## EXERCISE OBJECTIVE
Whichever lines include the word "agent", copy them as they appear in the data.
*** RECORDS FOR THIS EXERCISE ***
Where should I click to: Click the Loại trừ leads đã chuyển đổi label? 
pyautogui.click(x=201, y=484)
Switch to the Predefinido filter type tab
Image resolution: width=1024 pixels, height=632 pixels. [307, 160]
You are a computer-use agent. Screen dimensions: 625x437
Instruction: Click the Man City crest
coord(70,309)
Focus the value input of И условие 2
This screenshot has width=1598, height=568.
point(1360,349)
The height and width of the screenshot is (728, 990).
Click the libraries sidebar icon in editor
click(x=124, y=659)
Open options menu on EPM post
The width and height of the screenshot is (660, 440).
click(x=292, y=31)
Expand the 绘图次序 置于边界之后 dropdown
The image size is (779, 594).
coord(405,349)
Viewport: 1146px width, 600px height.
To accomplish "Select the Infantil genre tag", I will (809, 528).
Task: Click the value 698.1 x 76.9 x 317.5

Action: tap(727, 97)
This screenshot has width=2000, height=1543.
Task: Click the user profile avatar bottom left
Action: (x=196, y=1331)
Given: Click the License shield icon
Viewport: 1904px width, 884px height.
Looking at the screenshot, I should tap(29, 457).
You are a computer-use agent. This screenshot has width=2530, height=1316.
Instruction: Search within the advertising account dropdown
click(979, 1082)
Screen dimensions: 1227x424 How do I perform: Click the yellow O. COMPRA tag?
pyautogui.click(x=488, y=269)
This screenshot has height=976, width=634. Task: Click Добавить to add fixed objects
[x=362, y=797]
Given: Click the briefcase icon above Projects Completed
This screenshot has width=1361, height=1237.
*** End of RECORDS FOR THIS EXERCISE ***
## OUTPUT BELOW
You are a computer-use agent. Screen dimensions: 625x437
You are a computer-use agent. This screenshot has width=2530, height=1316.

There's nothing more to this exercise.